La SAFA dément fermement le départ de Hugo Broos à la tête des Bafana Bafana
Hugo Broos n’a pas quitté son poste de sélectionneur de l’équipe nationale sud-africaine de football. La Fédération sud-africaine de football (SAFA) a publié vendredi un communiqué officiel rejetant catégoriquement les informations relayées par la presse belge selon lesquelles le technicien de 74 ans aurait mis fin à son aventure avec les Bafana Bafana à l’issue de la Coupe du Monde 2026. Cette clarification intervient alors que l’Afrique du Sud vient de réaliser la meilleure performance de son histoire en Coupe du Monde.

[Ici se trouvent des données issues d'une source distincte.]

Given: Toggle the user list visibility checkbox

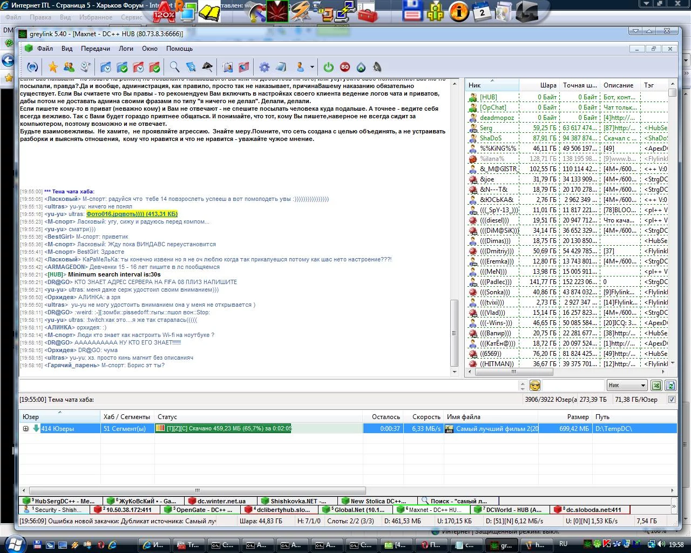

Une rumeur venue de Belgique, balayée depuis Johannesburg
L’origine de la controverse est un article du média belge Voetbalnieuws, qui affirmait que Broos lui-même avait qualifié sa décision de partir d’« irrévocable » et que le président de la SAFA, Danny Jordaan, envisageait de lui confier un autre rôle au sein de l’organisation. Des affirmations que la fédération a rejetées sans ambiguïté.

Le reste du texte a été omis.